Source: Documents To Go for Windows Mobile 5 Smartphone: Word, Excel, PowerPoint, PDF on your Motorola Q, Samsung BlackJack & T-Mobile Dash

Documents To Go is the first and only mobile office editor for Windows Mobile 5.0 Smartphone edition on the market today. Now you can view, edit and create Microsoft® Word, Excel and PowerPoint® files, view Adobe® PDF files as well as unzip files on your smartphone no matter where your personal or professional life takes you.

The emphasis above is mine. Because the roles have reversed in a peculiar way.

When I first reviewed reviewed Documents To Go 3.0 back in October of 2000, I noted:

You can’t create new bulleted lists, but you can modify the ones that already exist.

This is a recurring theme in Documents To Go. The entire interface assumes most of what you need in the document was already there when you synced it over from Word on the desktop. There is no “new” button, for example. You’re not expected to create new documents from scratch on the Palm. You can work around this by using templates, blank, pre-created documents that you create on the desktop, sync, open in Documents To Go and then immediately Save As…, but I really don’t think DataViz expects people to do this.

Now, nearly seven years later, the tables have turned. Now Documents To Go 9.0 allows full document creation on Windows Mobile Standard/Smartphone devices, while Microsoft’s own Office Mobile requires the same lame template work around that Documents To Go used on the Palm back before the internet bubble burst.

You heard me right. Despite all the trumpeting of how great it is that Office Mobile now exists across all Windows Mobile devices, Windows Mobile Standard devices still can’t create new documents. That feature is missing from the Standard devices, you have to move up to a Professional (what we today call Pocket PC Phone Edition) to create a new Word document or spreadsheet.

Why is it so difficult for Microsoft to get that in order for a device to enable a mobile workflow, creation of data, not just reference to it, is often unavoidable? Maybe I’m especially sensitive to this because as a writer, I frequently have to create new documents as new story or article ideas hit me. But I’ve also created ad hoc spreadsheets on the fly, “back of the envelope” calculations that were much easier to do in Excel than Calculator. If I’ve got Excel on my device, why not use it?

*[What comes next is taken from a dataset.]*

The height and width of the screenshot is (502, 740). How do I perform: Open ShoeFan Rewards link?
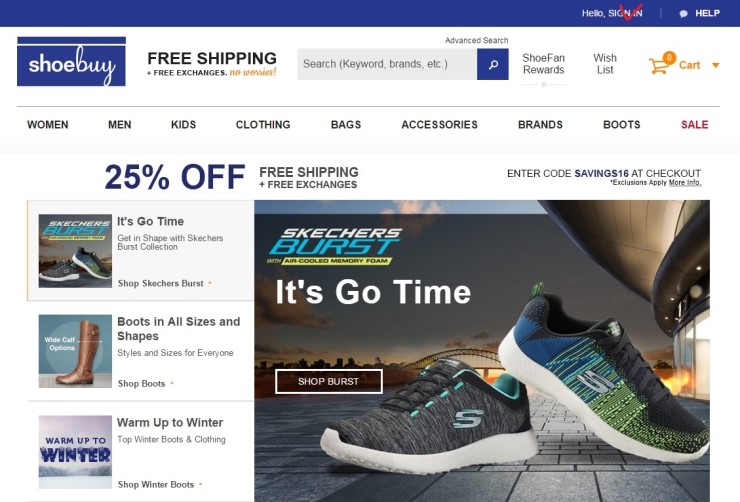click(x=543, y=64)
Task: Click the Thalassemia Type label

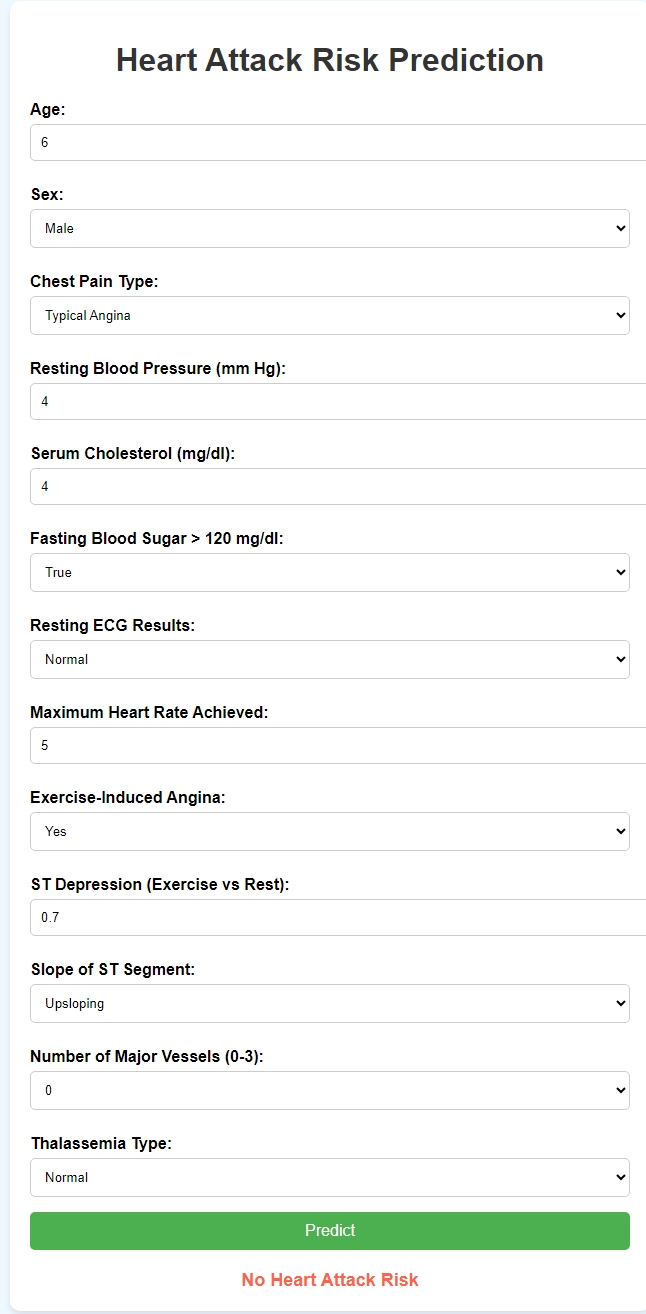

But Windows Mobile 6 Standard device owners don’t have that option. They’re expected to use their device as a mere satellite of their desktop PC, not as a sophisticated mobile computer in its own right. They’re expected to be spectators in their own lives, not taking the reins and creating their own destiny.

Okay, that was a bit much. But not being able to create new documents is still pretty lame.